> [REQUIREMENT] In this exercise, reproduce the whole listing exactly.

> [THE RECORDS]

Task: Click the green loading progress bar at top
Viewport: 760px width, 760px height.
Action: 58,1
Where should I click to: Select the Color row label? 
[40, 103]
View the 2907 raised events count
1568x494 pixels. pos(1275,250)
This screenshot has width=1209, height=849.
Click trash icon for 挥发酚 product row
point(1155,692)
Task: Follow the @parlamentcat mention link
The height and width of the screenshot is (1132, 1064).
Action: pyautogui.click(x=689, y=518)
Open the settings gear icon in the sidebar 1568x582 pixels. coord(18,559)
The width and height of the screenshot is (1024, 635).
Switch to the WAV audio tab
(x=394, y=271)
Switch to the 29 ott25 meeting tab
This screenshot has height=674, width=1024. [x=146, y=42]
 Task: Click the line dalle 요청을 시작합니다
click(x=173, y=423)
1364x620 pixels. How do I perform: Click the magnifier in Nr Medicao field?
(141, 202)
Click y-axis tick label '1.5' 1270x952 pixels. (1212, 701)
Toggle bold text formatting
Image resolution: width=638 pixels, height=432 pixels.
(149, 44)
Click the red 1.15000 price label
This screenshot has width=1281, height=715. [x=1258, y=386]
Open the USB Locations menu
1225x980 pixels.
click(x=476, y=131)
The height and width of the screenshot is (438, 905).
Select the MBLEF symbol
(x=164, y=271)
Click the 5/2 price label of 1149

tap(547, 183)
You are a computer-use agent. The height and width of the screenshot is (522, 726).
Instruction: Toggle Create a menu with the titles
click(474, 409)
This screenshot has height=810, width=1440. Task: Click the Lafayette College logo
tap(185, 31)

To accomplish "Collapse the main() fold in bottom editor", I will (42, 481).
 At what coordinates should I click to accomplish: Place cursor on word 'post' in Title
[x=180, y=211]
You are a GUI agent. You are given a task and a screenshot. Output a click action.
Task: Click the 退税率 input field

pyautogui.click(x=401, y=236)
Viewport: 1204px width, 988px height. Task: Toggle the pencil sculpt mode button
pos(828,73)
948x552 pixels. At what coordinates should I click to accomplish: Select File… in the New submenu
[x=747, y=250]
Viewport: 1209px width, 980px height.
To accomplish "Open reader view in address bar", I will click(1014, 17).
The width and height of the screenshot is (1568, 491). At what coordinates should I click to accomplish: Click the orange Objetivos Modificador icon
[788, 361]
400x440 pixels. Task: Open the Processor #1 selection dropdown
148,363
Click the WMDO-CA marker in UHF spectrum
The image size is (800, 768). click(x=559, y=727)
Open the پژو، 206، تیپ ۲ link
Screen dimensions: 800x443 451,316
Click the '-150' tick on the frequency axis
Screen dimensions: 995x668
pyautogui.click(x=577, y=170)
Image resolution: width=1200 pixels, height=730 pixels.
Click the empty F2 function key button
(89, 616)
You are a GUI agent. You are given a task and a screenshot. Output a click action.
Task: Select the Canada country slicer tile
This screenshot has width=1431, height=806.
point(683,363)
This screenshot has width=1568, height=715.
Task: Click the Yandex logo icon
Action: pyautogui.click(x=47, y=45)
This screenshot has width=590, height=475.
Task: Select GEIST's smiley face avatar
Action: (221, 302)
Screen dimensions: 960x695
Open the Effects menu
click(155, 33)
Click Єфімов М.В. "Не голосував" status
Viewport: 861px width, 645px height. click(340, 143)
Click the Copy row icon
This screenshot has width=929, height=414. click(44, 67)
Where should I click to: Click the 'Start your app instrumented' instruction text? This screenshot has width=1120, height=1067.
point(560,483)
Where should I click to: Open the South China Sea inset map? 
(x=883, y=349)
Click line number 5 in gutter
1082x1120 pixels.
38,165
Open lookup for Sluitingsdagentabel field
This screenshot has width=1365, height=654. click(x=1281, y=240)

> [RESULT OF THE EXERCISE]
Task: Click the green loading progress bar at top
Viewport: 760px width, 760px height.
Action: 58,1
Where should I click to: Select the Color row label? 
[40, 103]
View the 2907 raised events count
1568x494 pixels. pos(1275,250)
This screenshot has width=1209, height=849.
Click trash icon for 挥发酚 product row
point(1155,692)
Task: Follow the @parlamentcat mention link
The height and width of the screenshot is (1132, 1064).
Action: pyautogui.click(x=689, y=518)
Open the settings gear icon in the sidebar 1568x582 pixels. coord(18,559)
The width and height of the screenshot is (1024, 635).
Switch to the WAV audio tab
(x=394, y=271)
Switch to the 29 ott25 meeting tab
This screenshot has height=674, width=1024. [x=146, y=42]
 Task: Click the line dalle 요청을 시작합니다
click(x=173, y=423)
1364x620 pixels. How do I perform: Click the magnifier in Nr Medicao field?
(141, 202)
Click y-axis tick label '1.5' 1270x952 pixels. (1212, 701)
Toggle bold text formatting
Image resolution: width=638 pixels, height=432 pixels.
(149, 44)
Click the red 1.15000 price label
This screenshot has width=1281, height=715. [x=1258, y=386]
Open the USB Locations menu
1225x980 pixels.
click(x=476, y=131)
The height and width of the screenshot is (438, 905).
Select the MBLEF symbol
(x=164, y=271)
Click the 5/2 price label of 1149

tap(547, 183)
You are a computer-use agent. The height and width of the screenshot is (522, 726).
Instruction: Toggle Create a menu with the titles
click(474, 409)
This screenshot has height=810, width=1440. Task: Click the Lafayette College logo
tap(185, 31)

To accomplish "Collapse the main() fold in bottom editor", I will (42, 481).
 At what coordinates should I click to accomplish: Place cursor on word 'post' in Title
[x=180, y=211]
You are a GUI agent. You are given a task and a screenshot. Output a click action.
Task: Click the 退税率 input field

pyautogui.click(x=401, y=236)
Viewport: 1204px width, 988px height. Task: Toggle the pencil sculpt mode button
pos(828,73)
948x552 pixels. At what coordinates should I click to accomplish: Select File… in the New submenu
[x=747, y=250]
Viewport: 1209px width, 980px height.
To accomplish "Open reader view in address bar", I will click(1014, 17).
The width and height of the screenshot is (1568, 491). At what coordinates should I click to accomplish: Click the orange Objetivos Modificador icon
[788, 361]
400x440 pixels. Task: Open the Processor #1 selection dropdown
148,363
Click the WMDO-CA marker in UHF spectrum
The image size is (800, 768). click(x=559, y=727)
Open the پژو، 206، تیپ ۲ link
Screen dimensions: 800x443 451,316
Click the '-150' tick on the frequency axis
Screen dimensions: 995x668
pyautogui.click(x=577, y=170)
Image resolution: width=1200 pixels, height=730 pixels.
Click the empty F2 function key button
(89, 616)
You are a GUI agent. You are given a task and a screenshot. Output a click action.
Task: Select the Canada country slicer tile
This screenshot has width=1431, height=806.
point(683,363)
This screenshot has width=1568, height=715.
Task: Click the Yandex logo icon
Action: pyautogui.click(x=47, y=45)
This screenshot has width=590, height=475.
Task: Select GEIST's smiley face avatar
Action: (221, 302)
Screen dimensions: 960x695
Open the Effects menu
click(155, 33)
Click Єфімов М.В. "Не голосував" status
Viewport: 861px width, 645px height. click(340, 143)
Click the Copy row icon
This screenshot has width=929, height=414. click(44, 67)
Where should I click to: Click the 'Start your app instrumented' instruction text? This screenshot has width=1120, height=1067.
point(560,483)
Where should I click to: Open the South China Sea inset map? 
(x=883, y=349)
Click line number 5 in gutter
1082x1120 pixels.
38,165
Open lookup for Sluitingsdagentabel field
This screenshot has width=1365, height=654. click(x=1281, y=240)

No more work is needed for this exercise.